Two petitions. Two points of view. All over one location — 5731 Broadway.
A meeting set for Aug. 17 to finalize the contract for a proposed transitional housing facility for 83 homeless families kick-started the creation of two rival petitions.
North Bronx Racial Justice has organized one petition in support of the housing plan asking the community to welcome the incoming families, while another organized by an anonymous self-described Kingsbridge resident is against the facility.
“I’m in favor of the transitional housing because I do think that the de Blasio administration’s borough-based approach … is a far more humane one than the earlier program where homeless folks with families and children were shipped far from their neighborhood of origin,” said Jennifer Scarlott, a founding member of Bronx Climate Justice North.

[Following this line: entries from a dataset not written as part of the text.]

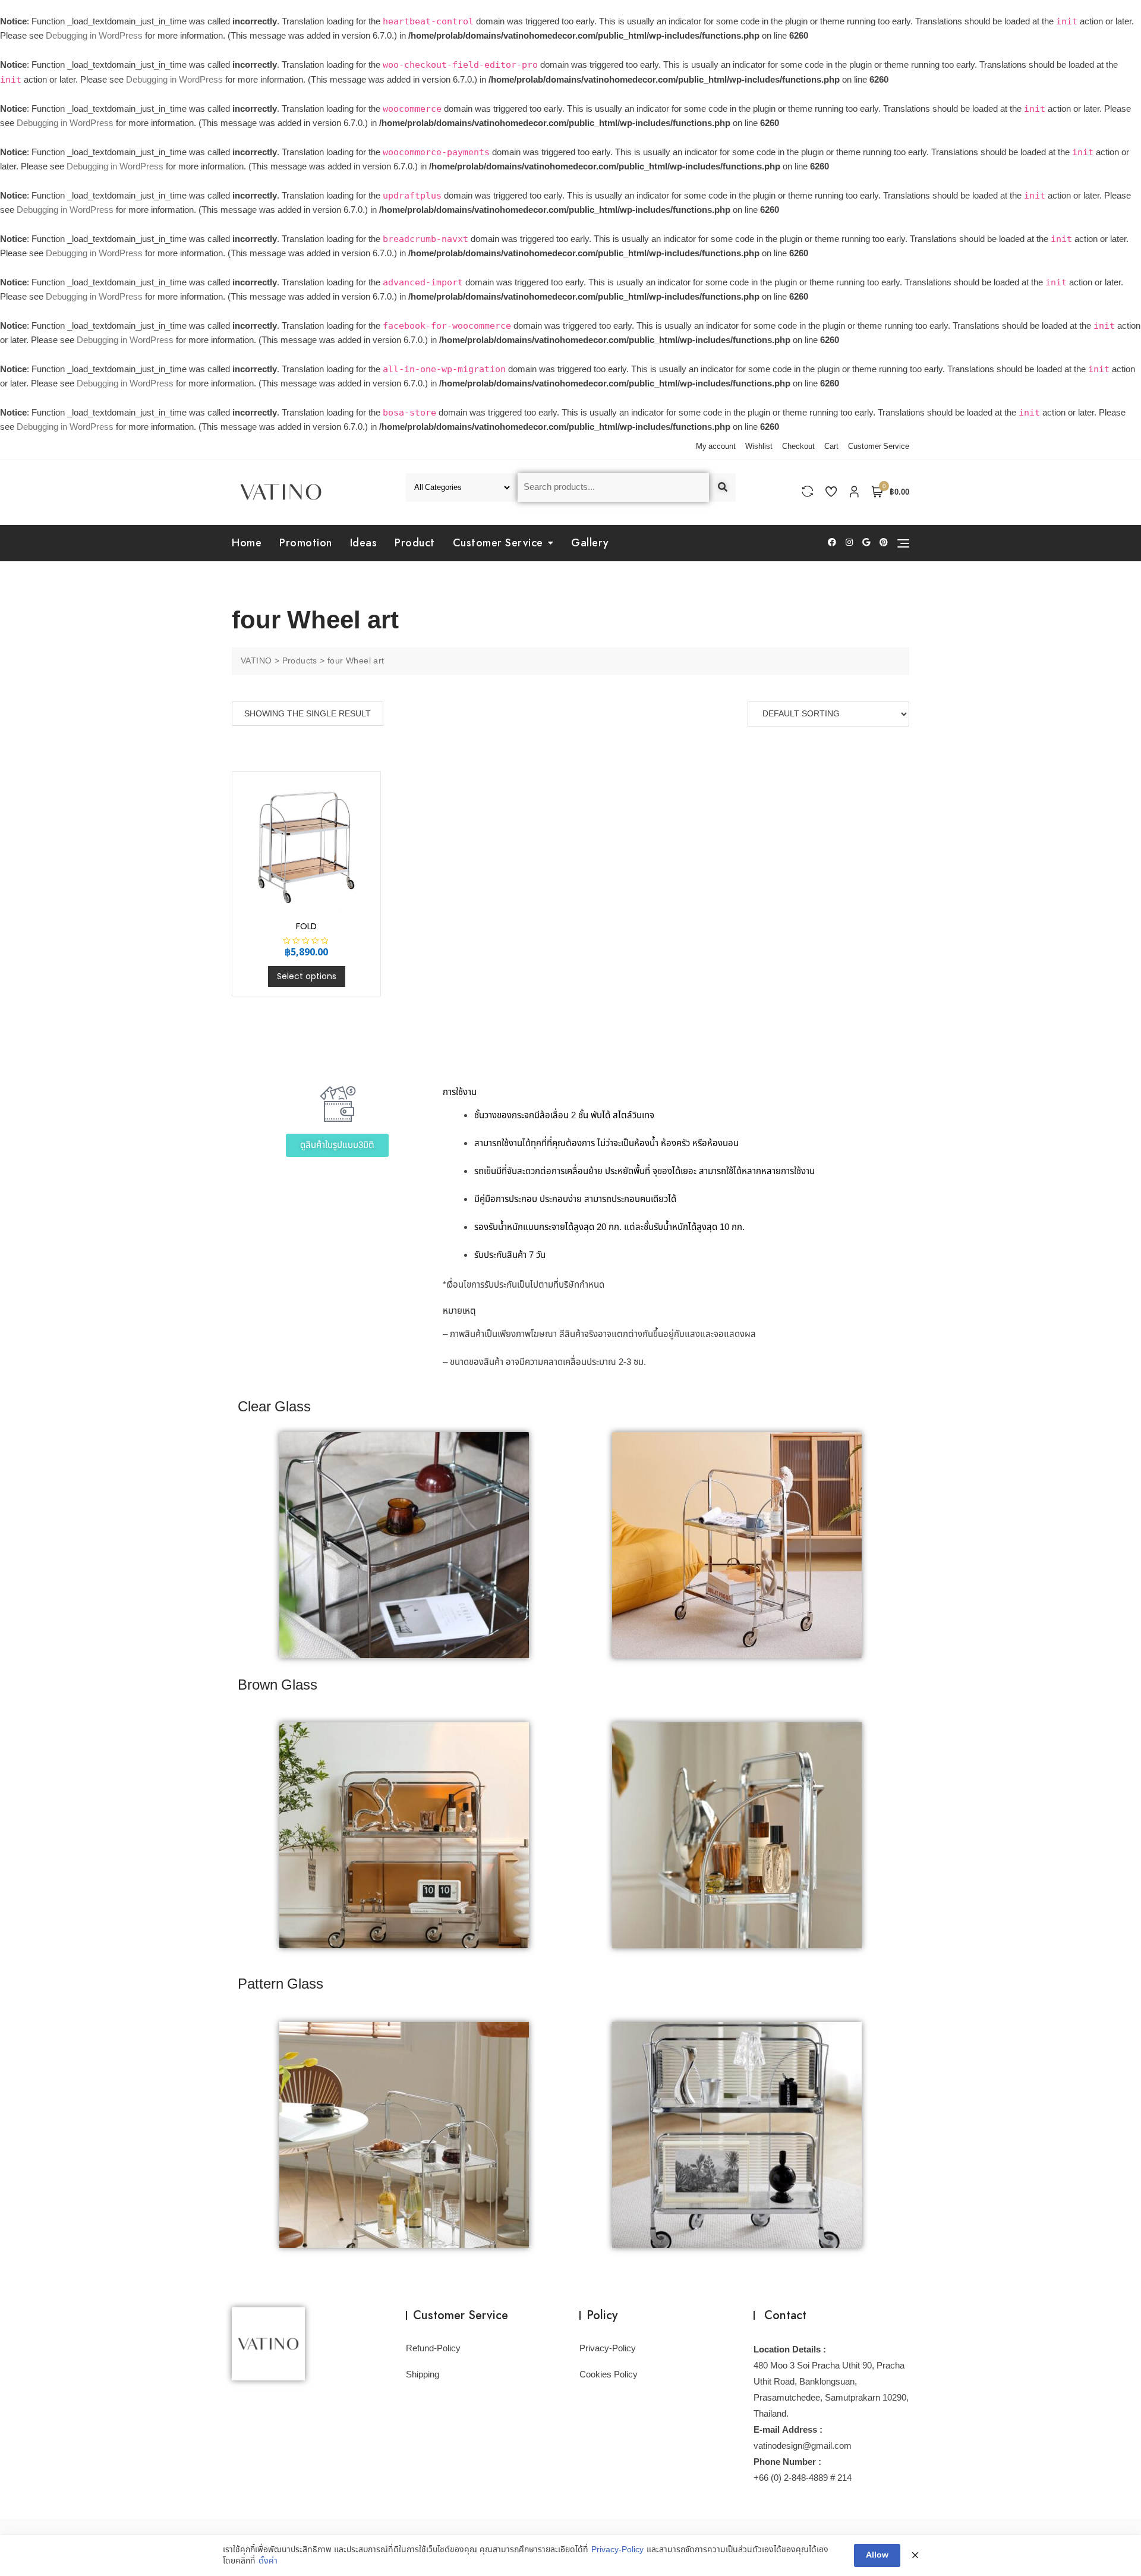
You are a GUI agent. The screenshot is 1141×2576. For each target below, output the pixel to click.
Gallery (590, 543)
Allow (877, 2555)
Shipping (422, 2375)
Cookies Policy (608, 2375)
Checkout (798, 446)
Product (415, 543)
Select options (306, 976)
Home (246, 543)
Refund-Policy (433, 2348)
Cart (831, 446)
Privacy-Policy (607, 2348)
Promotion (305, 543)
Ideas (363, 543)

Scarlott is working with the newly formed North Bronx Racial Justice group to gather support for 5731 Broadway. It also was formed to correct some of the misperceptions about homeless families, she said. For example, 70 percent of the city’s homeless population are families with children, and most are headed by women in their late 20s who are mothers of two, according to a flyer the group has posted around the community.

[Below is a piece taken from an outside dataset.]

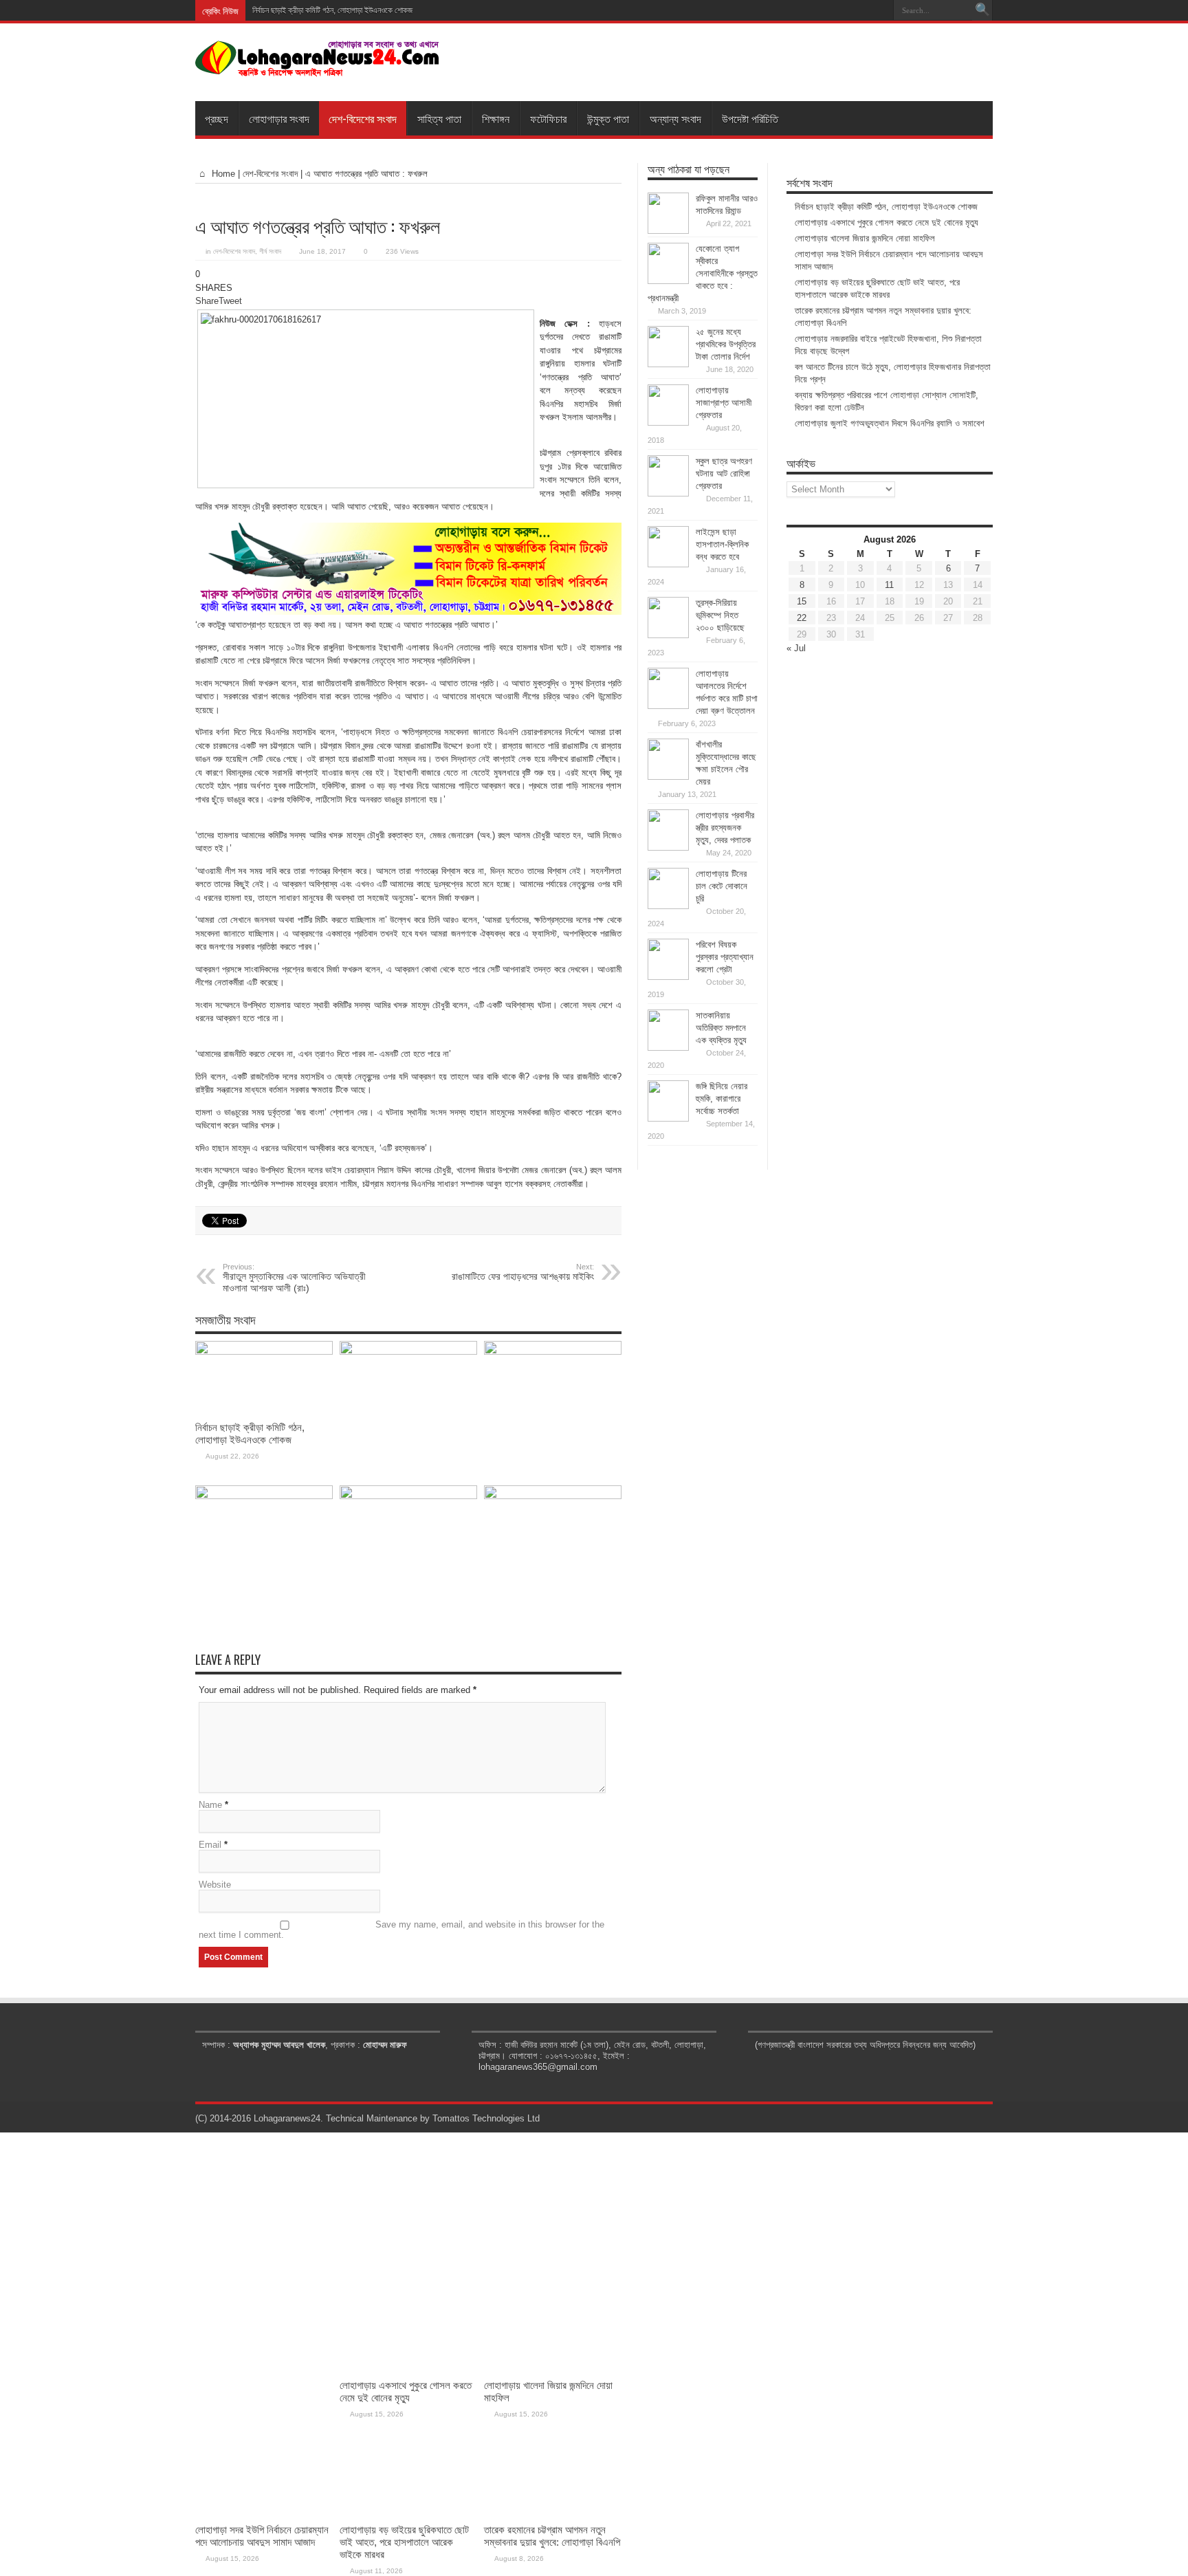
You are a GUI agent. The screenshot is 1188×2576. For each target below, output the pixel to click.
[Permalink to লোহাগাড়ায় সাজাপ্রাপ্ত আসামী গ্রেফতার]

Scarlott admits 5731 Broadway developer Stagg Group and the city’s homeless services department were not upfront with their intentions for the space with Community Board 8 and neighbors. While that has created some tension, Scarlott feels it doesn’t mean the project should be killed completely.
“As our petition says, we do understand the CB8 board members and local elected officials do have to do due diligence, and they do have to make sure that there’s consultation and transparency, and that they are allowed every opportunity to calmly represent the interests of the area,” she said. However, some disparaging remarks about the shelter is nothing more than a “smokescreen” attacking minorities and people of color, including some comments posted on The Riverdale Press website.

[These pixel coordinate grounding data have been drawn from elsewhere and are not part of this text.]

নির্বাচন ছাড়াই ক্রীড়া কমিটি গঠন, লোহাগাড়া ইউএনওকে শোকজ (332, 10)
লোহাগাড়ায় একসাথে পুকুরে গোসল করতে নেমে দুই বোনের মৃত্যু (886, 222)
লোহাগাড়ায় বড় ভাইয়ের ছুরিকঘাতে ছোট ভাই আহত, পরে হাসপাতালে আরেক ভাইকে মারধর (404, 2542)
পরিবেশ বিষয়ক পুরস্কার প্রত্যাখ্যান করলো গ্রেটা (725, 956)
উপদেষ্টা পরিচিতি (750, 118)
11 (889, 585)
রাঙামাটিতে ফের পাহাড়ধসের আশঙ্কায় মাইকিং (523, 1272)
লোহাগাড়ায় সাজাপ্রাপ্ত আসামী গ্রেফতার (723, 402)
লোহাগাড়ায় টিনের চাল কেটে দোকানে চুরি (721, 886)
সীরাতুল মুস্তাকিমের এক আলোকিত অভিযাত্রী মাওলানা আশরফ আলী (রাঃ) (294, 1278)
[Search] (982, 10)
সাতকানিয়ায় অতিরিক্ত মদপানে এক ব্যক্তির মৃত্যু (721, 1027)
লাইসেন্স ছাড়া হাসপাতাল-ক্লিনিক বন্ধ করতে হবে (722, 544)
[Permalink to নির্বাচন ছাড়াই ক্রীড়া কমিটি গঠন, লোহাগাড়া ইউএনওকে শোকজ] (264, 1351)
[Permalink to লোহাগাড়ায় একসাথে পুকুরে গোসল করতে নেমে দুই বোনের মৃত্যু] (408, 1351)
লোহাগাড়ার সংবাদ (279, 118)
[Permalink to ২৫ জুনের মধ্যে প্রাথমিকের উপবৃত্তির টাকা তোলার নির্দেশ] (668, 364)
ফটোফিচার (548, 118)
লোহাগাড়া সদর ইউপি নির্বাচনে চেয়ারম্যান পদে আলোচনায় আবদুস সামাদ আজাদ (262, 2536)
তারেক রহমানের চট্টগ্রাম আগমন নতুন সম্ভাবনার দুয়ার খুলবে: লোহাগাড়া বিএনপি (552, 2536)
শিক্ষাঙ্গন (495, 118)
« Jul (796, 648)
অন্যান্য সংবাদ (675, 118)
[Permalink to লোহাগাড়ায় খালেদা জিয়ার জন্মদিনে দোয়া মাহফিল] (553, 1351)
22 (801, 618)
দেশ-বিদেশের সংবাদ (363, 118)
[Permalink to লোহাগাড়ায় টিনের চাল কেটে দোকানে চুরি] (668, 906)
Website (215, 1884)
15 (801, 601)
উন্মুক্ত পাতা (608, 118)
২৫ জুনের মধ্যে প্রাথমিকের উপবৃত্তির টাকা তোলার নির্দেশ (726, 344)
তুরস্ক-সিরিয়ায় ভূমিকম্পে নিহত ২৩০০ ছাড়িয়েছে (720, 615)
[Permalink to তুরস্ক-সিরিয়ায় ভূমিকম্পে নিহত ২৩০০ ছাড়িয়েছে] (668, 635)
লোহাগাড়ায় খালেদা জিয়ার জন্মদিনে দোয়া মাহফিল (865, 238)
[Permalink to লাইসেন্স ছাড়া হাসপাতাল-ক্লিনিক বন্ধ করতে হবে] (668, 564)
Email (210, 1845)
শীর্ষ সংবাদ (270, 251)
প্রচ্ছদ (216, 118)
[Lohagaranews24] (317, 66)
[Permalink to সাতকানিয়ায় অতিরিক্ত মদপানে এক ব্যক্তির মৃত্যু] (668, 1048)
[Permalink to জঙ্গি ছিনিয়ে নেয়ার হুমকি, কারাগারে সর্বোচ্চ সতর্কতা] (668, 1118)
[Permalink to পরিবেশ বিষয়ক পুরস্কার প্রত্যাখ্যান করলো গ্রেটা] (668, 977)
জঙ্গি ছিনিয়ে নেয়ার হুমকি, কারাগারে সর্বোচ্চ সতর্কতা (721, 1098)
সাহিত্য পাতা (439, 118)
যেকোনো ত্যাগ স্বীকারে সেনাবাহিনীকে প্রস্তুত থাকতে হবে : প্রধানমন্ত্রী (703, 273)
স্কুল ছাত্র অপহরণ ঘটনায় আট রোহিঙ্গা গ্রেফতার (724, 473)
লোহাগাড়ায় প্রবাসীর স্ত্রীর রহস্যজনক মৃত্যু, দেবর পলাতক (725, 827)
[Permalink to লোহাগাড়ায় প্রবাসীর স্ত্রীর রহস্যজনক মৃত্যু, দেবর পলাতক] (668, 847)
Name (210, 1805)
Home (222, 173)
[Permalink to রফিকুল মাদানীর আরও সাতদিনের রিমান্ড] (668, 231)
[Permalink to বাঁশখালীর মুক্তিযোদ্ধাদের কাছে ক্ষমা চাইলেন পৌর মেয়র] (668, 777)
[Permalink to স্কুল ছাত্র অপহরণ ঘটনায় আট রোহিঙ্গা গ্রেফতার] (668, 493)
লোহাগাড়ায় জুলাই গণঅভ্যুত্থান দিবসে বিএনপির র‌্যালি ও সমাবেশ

“Part of our petition … asks our local officials and Community Board 8 members to also call out racism as its really being expressed by some people … and to say there is no place for hate in any community,” Scarlott said.
Created over the weekend, “Welcome Homeless Families With Children to Bronx Community Board 8” had 153 of the 200 requested signatures as of Tuesday afternoon. Copies of the petition will be sent to elected officials like U.S. Rep. Eliot Engel, Assemblyman Jeffrey Dinowitz and Councilman Andrew Cohen.
The petition “Deny Stagg Lies: Affordable Housing Bait and Switch in the Bronx,” was organized by someone identified only as “Kbridge Resident.” It offers a different perspective on the transitional housing facility.
“Kbridge Resident” called the homeless shelter a “classic story of bait and switch.” The petitioner added that the community was excited to learn of the new, luxury, affordable apartment complex because it improved the area while providing affordable housing.
By switching it to a transitional homeless facility, the petitioner said, the community loses all that.
The petition called out Stagg Group president Mark Stagg for repeatedly denying to local leaders 5731 Broadway would be used as a site for the homeless.
Praxis Housing Initiatives, who is set to manage 5731 Broadway, is expected to populate the shelter with “consistently homeless, drug-addicted, mentally-ill, criminals,” according to the petition.
“Kbridge Resident” also cited the January 2016 murder of Adam Garcia, a night manager at the McDonald’s in Kingsbridge, as a safety concern for the community when it comes to the homeless. Arrested in that attack was Rafael Gonzalez, who police described as homeless.
As of Tuesday, 312 of the requested 500 signatures had been collected for that petition. Some of the parties expected to receive it include Stagg Group, Mayor Bill de Blasio, Praxis, and the homeless services department.
Both petitions were started on the website Change.org.
The plans at 5731 Broadway could become official Aug. 17 when the Mayor’s Office of Contract Services meets at 10 a.m. at 1 Centre St., Mezzanine, in Manhattan. Anyone wishing to speak at the hearing would need to prepare their comments in advance, limit it to three minutes, and provide three copies of their comments to the committee.
Scarlott’s group has scheduled a meeting with Praxis leaders Thursday to review the group’s plans, and to “hold them accountable.”